I could see that Ruth's mental set about her inability to complete the task prevented her from finding the motivation to attempt the questions. She was unable to see herself complete the questions correctly and as a result, Ruth believed that external sources -loci of control - affected her ability to successfully complete the activity. An example of this was her dependence on me to help her complete the work. In one instance, Ruth was finding it particularly difficult when working with percentages. Mr. Zhueng had shown the class an algorithm, to find the percentage of a particular number. Having gone through and explained the steps myself to Ruth, she replied that she now knew how to do it. However, she was unable to demonstrate this to me, rather she resorted to random guessing, with some answers illustrating she hadn't grasped the basic elements of percentages. Yet we worked through some more problems together, and slowly I was to see Ruth follow the process to arrive at a correct answer.

In later discussions with Mr. Zhueng he commented on the difficulties in teaching a class with a range of academic levels. Whilst one-on-one tuition is the preferred option, it is often the least practical in a class of almost thirty students. In effect you can create a situation wherein compensating for the less academic students, those students who are able to grasp concepts quickly are left uninterested and bored. He was pleased with Ruth's progress, yet he inferred that her newly found skill would be forgotten by tomorrow's class. Unfortunately this was the case, and Ruth once again looked to me for help. Interestingly, I could see Ruth driven by an intrinsic motivation and at times she became frustrated at not being able to complete the problems. But she relied on others to guide her, and was unable to trust in her own abilities to complete the work. As a result, I observed she had little interest in her work in my absence, her motivation being derived from my help.

Yet Mr. Zhueng didn't rely solely on the nature of his activities as a source of interest and motivation for the students. His use of a commendation board at the back of the classroom can be seen as an extrinsic motive, as too his 'promise' of playing games such as 'Brandy', 'Times-tables Champs' and Twenty-four' at the end of the day or in some spare time before a recess. Through the commendation board, the students were able to show their achievements to parents in a tangible manner. At the end of each week, Mr. Zhueng and the class engaged in an open discussion to nominate candidates for categories such as best trier, neatest handwriting, best presentation and most courteous. Importantly, these categories are seen as attainable by the students and they hold a worthy value, appropriate for this age group. This is also true of 'Times-table Champs', 'Twenty-four' and 'Brandy', as rewards that are appropriate and the children enjoy. However, their use depicts the activities as a positive consequence and result to completing class work and other less appealing activities, rather than something the students wish to achieve.

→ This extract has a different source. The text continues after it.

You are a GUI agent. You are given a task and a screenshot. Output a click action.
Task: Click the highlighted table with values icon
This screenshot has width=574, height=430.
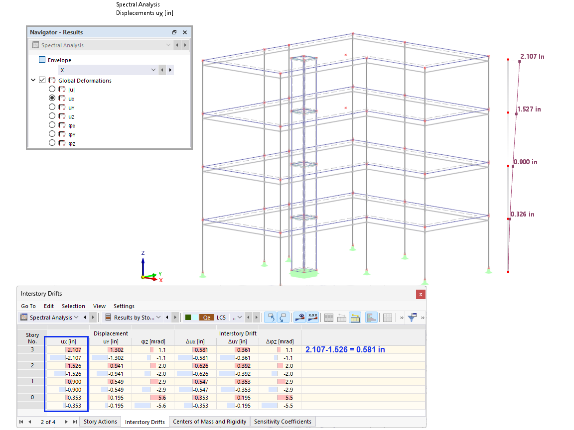355,317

In looking at the above observation and analysis, it can be seen that interest and motivation play a vital role in enhancing the quality of student learning. In particular, students' own beliefs about their abilities and skills are important as these can be seen as a source of motivation for students to begin and complete tasks. The creation of a positive, and successful view of students' own skills can be seen as a task that lies with both the student and teacher. For the teacher, it is important to encourage students to participate in tasks and to work toward eliminating a fear of failure. Activities need to be engaging, interesting and hold a value and purpose relevant to the students' developmental level, something that is often hard to ensure with the range of students to be found in any class. While for students, mistakes need to be viewed as a means of learning rather than an indication of failure. Yet most importantly, it needs to be remembered that the creation of students' own positive perceptions of learning is a gradual process that can't be forced upon students.